Rui Ramos
Poderá o nosso regime funcionar sem
cumplicidades, sem favores, sem arranjos, sem ganhos ilegais? Ou é aquilo a que
chamamos "corrupção" a única maneira de o regime existir?
A pouco e pouco, nada escapa:
governantes, presidentes de câmara, altos funcionários, professores (suspeitos
de violar o segredo dos exames), banqueiros, gestores de grandes empresas,
dirigentes dos maiores clubes de futebol, presidentes de associações de
solidariedade, juízes, magistrados… há alguma classe ainda fora da lista dos
arguidos?
Perante a subida da maré, com
a água pelos joelhos, a oligarquia deita a mão a tudo o que promete flutuar. Há
os que se escondem atrás das costas largas do “populismo”, queixando-se muito
da suposta aliança entre o ativismo da justiça e o sensacionalismo da imprensa.

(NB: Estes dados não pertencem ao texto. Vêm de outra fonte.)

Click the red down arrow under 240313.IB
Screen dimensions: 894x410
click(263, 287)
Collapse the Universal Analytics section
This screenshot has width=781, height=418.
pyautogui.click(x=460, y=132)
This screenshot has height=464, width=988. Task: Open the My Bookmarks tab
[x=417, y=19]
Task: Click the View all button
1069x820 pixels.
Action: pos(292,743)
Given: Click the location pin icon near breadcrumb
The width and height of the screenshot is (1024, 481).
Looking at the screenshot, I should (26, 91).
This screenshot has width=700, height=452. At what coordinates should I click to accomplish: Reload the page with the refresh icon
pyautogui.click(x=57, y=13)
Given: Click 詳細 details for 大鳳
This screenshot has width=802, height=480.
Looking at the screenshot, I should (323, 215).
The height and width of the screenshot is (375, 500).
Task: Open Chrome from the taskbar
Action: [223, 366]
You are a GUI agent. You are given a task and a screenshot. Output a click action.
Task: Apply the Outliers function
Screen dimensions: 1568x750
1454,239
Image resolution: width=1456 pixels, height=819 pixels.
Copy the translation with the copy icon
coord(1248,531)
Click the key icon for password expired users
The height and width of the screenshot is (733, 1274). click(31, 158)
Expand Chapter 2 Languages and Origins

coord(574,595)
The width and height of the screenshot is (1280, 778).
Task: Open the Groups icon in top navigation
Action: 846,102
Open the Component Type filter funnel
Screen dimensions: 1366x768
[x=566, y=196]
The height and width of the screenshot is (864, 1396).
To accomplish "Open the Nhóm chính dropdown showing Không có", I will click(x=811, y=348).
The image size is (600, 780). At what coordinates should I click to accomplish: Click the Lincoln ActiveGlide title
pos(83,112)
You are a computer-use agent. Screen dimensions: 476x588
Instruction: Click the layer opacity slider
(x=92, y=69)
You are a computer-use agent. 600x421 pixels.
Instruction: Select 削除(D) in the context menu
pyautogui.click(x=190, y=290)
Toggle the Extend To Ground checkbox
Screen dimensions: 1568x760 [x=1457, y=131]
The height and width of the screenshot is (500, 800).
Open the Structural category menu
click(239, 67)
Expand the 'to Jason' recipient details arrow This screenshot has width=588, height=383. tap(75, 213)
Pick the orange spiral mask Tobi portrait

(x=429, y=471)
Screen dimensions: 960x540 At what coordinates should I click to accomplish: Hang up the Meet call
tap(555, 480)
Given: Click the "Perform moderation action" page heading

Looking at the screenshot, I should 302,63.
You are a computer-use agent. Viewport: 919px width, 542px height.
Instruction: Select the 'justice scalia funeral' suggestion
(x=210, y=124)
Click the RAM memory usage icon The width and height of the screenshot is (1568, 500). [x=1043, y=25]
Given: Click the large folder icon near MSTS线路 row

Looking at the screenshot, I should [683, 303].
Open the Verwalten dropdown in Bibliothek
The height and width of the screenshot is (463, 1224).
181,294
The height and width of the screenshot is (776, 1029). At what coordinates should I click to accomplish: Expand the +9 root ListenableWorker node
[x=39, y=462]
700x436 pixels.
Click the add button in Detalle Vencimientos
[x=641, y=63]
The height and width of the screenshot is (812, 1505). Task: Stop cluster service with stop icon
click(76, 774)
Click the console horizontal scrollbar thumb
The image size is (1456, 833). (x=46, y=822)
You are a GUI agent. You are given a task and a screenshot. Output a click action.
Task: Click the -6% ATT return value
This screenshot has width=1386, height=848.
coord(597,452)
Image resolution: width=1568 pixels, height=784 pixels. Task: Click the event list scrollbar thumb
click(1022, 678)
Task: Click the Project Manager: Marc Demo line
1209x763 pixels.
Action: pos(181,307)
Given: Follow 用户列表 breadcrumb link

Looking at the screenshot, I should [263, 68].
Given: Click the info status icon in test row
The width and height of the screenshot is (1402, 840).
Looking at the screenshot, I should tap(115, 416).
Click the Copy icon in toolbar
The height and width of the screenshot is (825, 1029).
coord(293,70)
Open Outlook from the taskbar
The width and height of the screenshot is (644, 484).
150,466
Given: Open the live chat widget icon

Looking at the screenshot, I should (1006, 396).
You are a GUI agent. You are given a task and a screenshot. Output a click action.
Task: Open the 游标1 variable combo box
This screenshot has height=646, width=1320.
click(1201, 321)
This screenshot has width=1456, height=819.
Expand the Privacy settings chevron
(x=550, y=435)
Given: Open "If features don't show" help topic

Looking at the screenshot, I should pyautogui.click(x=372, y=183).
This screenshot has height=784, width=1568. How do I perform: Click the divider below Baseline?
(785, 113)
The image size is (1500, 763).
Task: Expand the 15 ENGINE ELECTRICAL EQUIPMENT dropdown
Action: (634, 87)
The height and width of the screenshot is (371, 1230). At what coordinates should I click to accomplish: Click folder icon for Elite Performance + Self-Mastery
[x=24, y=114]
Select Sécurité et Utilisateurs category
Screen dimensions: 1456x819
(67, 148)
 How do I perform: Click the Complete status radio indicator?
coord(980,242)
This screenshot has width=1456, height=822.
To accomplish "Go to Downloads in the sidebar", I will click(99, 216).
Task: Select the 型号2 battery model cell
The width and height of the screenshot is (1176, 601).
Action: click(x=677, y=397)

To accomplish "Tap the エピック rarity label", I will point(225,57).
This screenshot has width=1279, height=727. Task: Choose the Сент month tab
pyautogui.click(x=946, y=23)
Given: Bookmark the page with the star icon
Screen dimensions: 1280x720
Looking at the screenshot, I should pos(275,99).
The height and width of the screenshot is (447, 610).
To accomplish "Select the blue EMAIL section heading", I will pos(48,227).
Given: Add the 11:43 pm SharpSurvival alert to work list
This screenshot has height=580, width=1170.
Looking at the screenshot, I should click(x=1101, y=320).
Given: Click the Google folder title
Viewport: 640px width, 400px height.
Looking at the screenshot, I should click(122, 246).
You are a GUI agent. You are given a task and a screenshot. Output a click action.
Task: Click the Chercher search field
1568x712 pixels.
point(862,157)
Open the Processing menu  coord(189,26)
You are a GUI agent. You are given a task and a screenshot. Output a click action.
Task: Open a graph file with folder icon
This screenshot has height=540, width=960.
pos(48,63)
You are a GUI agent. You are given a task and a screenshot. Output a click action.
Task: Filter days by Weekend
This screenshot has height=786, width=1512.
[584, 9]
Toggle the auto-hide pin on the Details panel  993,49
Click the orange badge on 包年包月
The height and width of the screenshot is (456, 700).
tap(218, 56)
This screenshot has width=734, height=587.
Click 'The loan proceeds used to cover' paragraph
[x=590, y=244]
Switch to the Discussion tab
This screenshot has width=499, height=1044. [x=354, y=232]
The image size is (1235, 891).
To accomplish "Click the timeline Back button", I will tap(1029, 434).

Mas que querem? Se houve quebra da lei, a justiça não deve atuar? Se a justiça atua,
a imprensa deve conservar-se silenciosa?
Há ainda os que preferem
escarnecer: uns bilhetes de futebol, por amor de Deus. Pois, uns bilhetes de
futebol. Mas uns bilhetes de futebol a troco de quê? As autoridades têm a
obrigação de investigar. Pequenos favores podem ser a impressão digital de grandes
promiscuidades, isto é, de um regime em que a lei não é igual para todos, por
exemplo, para aqueles que podem usar bilhetes de futebol para acelerar
processos. Mário Centeno, depois da sua imprudência, terá certamente sido o
primeiro interessado em que tudo fosse esclarecido.
Percebemos porque o regime
anda tão nervoso. Para além das prevaricações que possam ter ocorrido e ser
provadas em tribunal, o que começa a ficar à mostra é a rede opaca de contatos,
de cumplicidades, de jeitos e de favores que une entre si a oligarquia do
regime. Chamamos-lhe “corrupção”, e com essa palavra, pensamos em gente a
enriquecer ilegalmente. Mas — e se esta for também, para além de quaisquer
ganhos ilegais, a maneira de o regime funcionar? E se tivermos aqui, nos arranjos
e nas amizades que ligam os seus figurantes uns aos outros, a relojoaria
profunda do regime, sem a qual não pode existir?
Talvez esta rede seja a
explicação para esse facto bizarro, que é os políticos proporem e aprovarem
leis que depois os apanham. Julgarão porventura que, graças ao sistema de que
fazem parte, nunca estarão sob o seu alcance? Que haverá sempre uma toga amiga
a cobrir eventuais processos? Compreendemos também assim como, quando lhes
acontece terem subitamente de enfrentar um magistrado, alegam com tanta
convicção que estão a ser perseguidos. De facto, num regime em que toda a gente
anda geralmente protegida, que outra razão poderia haver para alguém ser
suspeito e acusado, a não ser uma perseguição?
Nas situações mais
desesperadas, há um último recurso: as tribunas televisivas e eleitorais. No
Brasil, Lula da Silva dá o exemplo: condenado por unanimidade em última
instância, com provas que a defesa não conseguiu refutar, ei-lo decidido a ir a
votos, como se a democracia tivesse sido inventada para livrar políticos
corruptos de expiar as culpas. Talvez resulte, porque o povo já uma vez
escolheu Barrabás. Mas isto, segundo os mestres de moral, já não é “populismo”:
populismo é denunciar e investigar a corrupção, não é usar eleições para fugir
à prisão. Por cá, Marques Mendes prevê que José Sócrates possa ser tentado pelo mesmo
expediente.
Veremos. O Dr. Johnson disse
que o patriotismo era o último refúgio dos canalhas. Estará a democracia, em
certos países, destinada a ser o último refúgio dos arguidos e dos condenados?